#### WHAT TO DO:
Of the entries below, return exactly those lines that fall between the one containing "Select the Depth chart view" and the one containing "The height and width of the screenshot is (746, 1338).", the two end lines included.

#### SOURCE DATA:
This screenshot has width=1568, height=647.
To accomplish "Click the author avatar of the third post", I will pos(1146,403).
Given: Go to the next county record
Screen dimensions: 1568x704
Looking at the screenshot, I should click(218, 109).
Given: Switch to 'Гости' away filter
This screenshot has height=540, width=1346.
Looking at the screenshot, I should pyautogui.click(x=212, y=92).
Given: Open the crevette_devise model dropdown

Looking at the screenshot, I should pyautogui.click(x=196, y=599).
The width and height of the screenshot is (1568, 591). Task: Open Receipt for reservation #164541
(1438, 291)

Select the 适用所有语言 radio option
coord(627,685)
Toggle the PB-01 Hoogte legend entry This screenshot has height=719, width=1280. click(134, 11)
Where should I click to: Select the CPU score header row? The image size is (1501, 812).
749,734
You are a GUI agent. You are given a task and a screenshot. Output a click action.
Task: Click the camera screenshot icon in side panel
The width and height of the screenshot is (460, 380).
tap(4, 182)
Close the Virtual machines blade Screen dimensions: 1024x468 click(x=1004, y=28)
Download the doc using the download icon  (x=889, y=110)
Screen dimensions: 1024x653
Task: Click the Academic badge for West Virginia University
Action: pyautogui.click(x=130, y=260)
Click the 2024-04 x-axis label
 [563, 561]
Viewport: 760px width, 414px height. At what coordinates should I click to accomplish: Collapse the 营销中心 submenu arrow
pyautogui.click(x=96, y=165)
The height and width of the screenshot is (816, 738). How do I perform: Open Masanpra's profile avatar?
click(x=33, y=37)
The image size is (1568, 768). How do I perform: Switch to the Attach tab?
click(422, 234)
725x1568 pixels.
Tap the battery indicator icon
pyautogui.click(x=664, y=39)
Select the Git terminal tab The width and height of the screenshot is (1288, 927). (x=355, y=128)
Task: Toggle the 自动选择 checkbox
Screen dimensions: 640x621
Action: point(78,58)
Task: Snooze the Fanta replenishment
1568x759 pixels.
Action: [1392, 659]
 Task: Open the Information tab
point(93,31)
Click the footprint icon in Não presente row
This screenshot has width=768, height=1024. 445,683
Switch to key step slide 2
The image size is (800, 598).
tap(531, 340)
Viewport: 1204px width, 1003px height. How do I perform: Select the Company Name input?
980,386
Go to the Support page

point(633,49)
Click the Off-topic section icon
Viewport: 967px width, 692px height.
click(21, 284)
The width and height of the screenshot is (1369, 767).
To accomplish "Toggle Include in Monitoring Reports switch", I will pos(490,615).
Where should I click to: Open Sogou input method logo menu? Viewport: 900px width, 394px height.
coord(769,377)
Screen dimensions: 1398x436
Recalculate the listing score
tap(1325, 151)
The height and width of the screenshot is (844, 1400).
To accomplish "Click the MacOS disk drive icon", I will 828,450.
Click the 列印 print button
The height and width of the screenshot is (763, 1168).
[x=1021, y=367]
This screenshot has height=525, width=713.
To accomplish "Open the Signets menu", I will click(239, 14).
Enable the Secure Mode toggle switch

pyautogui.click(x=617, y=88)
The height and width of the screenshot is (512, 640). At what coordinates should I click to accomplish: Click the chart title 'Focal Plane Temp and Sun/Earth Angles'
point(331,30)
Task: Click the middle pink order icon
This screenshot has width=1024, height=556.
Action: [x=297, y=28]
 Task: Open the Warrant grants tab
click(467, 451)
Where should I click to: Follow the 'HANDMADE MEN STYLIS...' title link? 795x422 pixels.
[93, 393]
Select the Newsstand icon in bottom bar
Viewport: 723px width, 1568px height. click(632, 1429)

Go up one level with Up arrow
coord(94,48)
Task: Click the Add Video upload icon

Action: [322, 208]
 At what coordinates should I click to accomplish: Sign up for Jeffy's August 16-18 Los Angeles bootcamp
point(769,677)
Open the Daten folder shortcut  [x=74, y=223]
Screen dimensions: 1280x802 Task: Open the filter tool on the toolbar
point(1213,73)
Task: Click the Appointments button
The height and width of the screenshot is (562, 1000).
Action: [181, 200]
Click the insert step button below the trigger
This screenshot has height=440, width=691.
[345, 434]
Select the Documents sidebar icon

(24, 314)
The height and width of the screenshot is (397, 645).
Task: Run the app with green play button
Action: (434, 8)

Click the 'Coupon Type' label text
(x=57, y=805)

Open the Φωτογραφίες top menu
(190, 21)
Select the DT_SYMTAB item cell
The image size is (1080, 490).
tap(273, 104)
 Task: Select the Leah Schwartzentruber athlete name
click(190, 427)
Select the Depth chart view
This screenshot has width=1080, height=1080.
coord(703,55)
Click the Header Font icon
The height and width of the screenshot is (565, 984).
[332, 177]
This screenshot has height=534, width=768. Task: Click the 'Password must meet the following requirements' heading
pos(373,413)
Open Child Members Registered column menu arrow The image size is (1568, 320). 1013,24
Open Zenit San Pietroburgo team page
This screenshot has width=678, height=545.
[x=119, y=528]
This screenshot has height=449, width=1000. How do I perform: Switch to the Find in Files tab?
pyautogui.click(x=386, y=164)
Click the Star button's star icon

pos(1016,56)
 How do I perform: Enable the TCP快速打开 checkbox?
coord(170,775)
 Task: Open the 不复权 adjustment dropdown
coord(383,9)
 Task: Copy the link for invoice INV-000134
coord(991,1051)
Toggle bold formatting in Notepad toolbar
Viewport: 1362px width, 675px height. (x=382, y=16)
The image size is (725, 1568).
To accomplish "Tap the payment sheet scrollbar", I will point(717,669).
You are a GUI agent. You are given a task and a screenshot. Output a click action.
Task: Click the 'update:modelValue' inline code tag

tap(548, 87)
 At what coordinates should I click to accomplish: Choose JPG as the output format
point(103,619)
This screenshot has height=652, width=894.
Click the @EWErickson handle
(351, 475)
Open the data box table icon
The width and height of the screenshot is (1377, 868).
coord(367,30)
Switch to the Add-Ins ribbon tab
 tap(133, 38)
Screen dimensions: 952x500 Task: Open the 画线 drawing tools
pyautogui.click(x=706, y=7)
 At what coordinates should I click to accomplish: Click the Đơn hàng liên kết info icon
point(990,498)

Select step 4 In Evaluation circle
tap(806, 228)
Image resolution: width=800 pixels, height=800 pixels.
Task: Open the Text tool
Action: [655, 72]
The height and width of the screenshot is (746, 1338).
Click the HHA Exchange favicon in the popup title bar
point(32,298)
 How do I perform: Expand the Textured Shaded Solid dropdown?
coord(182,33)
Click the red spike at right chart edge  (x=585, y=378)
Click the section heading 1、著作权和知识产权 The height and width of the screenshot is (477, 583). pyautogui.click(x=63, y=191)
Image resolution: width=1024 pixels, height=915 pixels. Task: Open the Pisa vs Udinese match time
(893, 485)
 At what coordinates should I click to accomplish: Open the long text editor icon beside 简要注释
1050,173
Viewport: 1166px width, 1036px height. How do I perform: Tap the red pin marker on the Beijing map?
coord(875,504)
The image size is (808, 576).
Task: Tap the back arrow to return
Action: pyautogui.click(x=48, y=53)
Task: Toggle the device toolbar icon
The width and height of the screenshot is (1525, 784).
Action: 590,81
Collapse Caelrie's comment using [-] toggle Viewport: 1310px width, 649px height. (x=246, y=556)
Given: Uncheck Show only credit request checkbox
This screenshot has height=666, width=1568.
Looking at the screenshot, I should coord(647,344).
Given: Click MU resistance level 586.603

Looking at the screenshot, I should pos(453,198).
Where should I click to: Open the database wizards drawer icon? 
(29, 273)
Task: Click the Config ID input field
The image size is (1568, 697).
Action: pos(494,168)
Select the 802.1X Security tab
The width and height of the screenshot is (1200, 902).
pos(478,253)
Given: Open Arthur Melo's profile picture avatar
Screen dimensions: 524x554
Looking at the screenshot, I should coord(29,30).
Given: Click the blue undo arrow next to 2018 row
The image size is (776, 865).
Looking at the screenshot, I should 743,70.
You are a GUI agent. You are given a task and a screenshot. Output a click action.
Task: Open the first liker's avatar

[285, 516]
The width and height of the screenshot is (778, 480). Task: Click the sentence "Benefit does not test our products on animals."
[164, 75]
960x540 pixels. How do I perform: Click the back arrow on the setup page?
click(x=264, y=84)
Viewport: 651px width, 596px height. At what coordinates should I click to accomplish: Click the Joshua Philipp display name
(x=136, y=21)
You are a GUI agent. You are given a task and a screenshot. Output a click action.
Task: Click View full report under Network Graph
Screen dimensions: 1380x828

#### SOLUTION TO THE EXERCISE:
Select the Depth chart view
This screenshot has width=1080, height=1080.
coord(703,55)
Click the Header Font icon
The height and width of the screenshot is (565, 984).
[332, 177]
This screenshot has height=534, width=768. Task: Click the 'Password must meet the following requirements' heading
pos(373,413)
Open Child Members Registered column menu arrow The image size is (1568, 320). 1013,24
Open Zenit San Pietroburgo team page
This screenshot has width=678, height=545.
[x=119, y=528]
This screenshot has height=449, width=1000. How do I perform: Switch to the Find in Files tab?
pyautogui.click(x=386, y=164)
Click the Star button's star icon

pos(1016,56)
 How do I perform: Enable the TCP快速打开 checkbox?
coord(170,775)
 Task: Open the 不复权 adjustment dropdown
coord(383,9)
 Task: Copy the link for invoice INV-000134
coord(991,1051)
Toggle bold formatting in Notepad toolbar
Viewport: 1362px width, 675px height. (x=382, y=16)
The image size is (725, 1568).
To accomplish "Tap the payment sheet scrollbar", I will point(717,669).
You are a GUI agent. You are given a task and a screenshot. Output a click action.
Task: Click the 'update:modelValue' inline code tag

tap(548, 87)
 At what coordinates should I click to accomplish: Choose JPG as the output format
point(103,619)
This screenshot has height=652, width=894.
Click the @EWErickson handle
(351, 475)
Open the data box table icon
The width and height of the screenshot is (1377, 868).
coord(367,30)
Switch to the Add-Ins ribbon tab
 tap(133, 38)
Screen dimensions: 952x500 Task: Open the 画线 drawing tools
pyautogui.click(x=706, y=7)
 At what coordinates should I click to accomplish: Click the Đơn hàng liên kết info icon
point(990,498)

Select step 4 In Evaluation circle
tap(806, 228)
Image resolution: width=800 pixels, height=800 pixels.
Task: Open the Text tool
Action: [655, 72]
The height and width of the screenshot is (746, 1338).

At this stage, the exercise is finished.